Cognition made the same point in their "Don't Build Multi-Agents" post. Serial by default, parallel only when you explicitly choose it.

Where the AI Actually Happens

The Agent Runner handles model selection, API key rotation (marking keys in cooldown if they fail), and fallbacks. It builds the system prompt dynamically from available tools, skills, and memory, then appends session history from a .jsonl file.

Before the call goes out, a context window guard checks if there's room. If context is nearly full, it either compresses the session or fails gracefully.

The LLM call streams responses and abstracts over different providers. If the response includes a tool call, Clawdbot executes it locally, adds results to the conversation, and loops. This continues until the model returns final text or hits the turn limit (around 20 by default).

How Memory Works

Without memory, any AI assistant is basically useless across sessions. Clawdbot handles this two ways: JSONL transcripts for session history, and markdown files in MEMORY.md or a memory/ folder for longer-term storage.

Search uses both vector and keyword matching, so "authentication bug" finds semantic matches like "auth issues" plus exact phrase hits. SQLite handles the vectors, FTS5 handles keywords. A file watcher triggers smart syncing when things change.

The interesting part: the agent writes memory using a standard file tool. No special API. It just writes to memory/*.md. When a new conversation starts, a hook summarizes the previous one into markdown.

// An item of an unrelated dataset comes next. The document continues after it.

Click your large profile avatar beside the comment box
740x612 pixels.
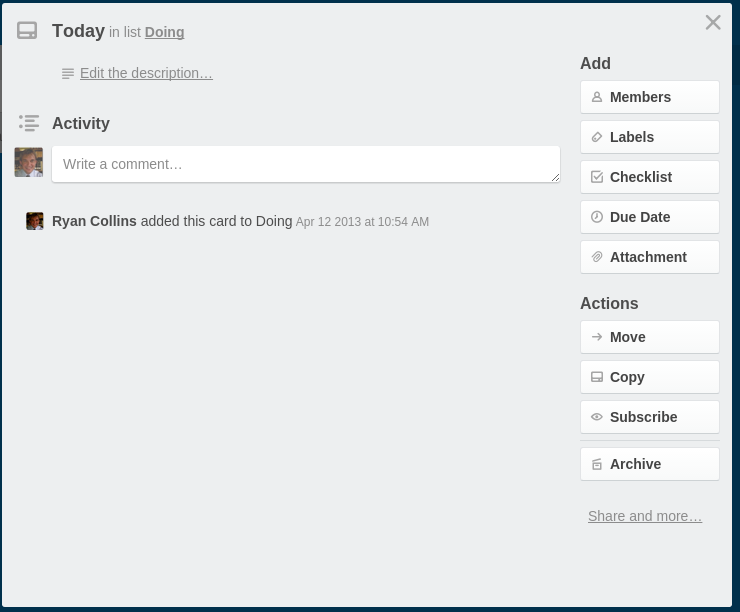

The whole system is surprisingly simple. No memory merging, no periodic compression. Old memories stick around forever with equal weight. I tend to prefer this kind of explainable simplicity over complex systems that are hard to debug.

Computer Access

This is where Clawdbot gets interesting. It gives the agent real computer access through an exec tool that can run shell commands in a Docker sandbox (default), directly on host, or on remote machines. Plus filesystem tools, a Playwright-based browser, and process management for long-running tasks.

Safety Approach

Like Claude Code, there's an allowlist system where you approve commands once, always, or deny them.

json

// ~/.clawdbot/exec-approvals.json
{
  "agents": {
    "main": {
      "allowlist": [
        { "pattern": "/usr/bin/npm", "lastUsedAt": 1706644800 },
        { "pattern": "/opt/homebrew/bin/git", "lastUsedAt": 1706644900 }
      ]
    }
  }
}

Basic commands like grep, sort, head, tail are pre-approved. Dangerous shell patterns get blocked:

bash

# rejected before execution:
npm install $(cat /etc/passwd)     # command substitution
cat file > /etc/hosts              # redirection
rm -rf / || echo "failed"          # chained operators
(sudo rm -rf /)                    # subshell

The philosophy is maximum autonomy within whatever boundaries you set.

Browser Automation

Instead of screenshots, the browser tool uses semantic snapshots, basically a text representation of the page's accessibility tree:

bash

- button "Sign In" [ref=1]
- textbox "Email" [ref=2]
- textbox "Password" [ref=3]
- link "Forgot password?" [ref=4]
- heading "Welcome back"
- list
  - listitem "Dashboard"
  - listitem "Settings"

Way more token-efficient, and the model can interact through reference numbers instead of coordinates. Much more reliable for actual automation.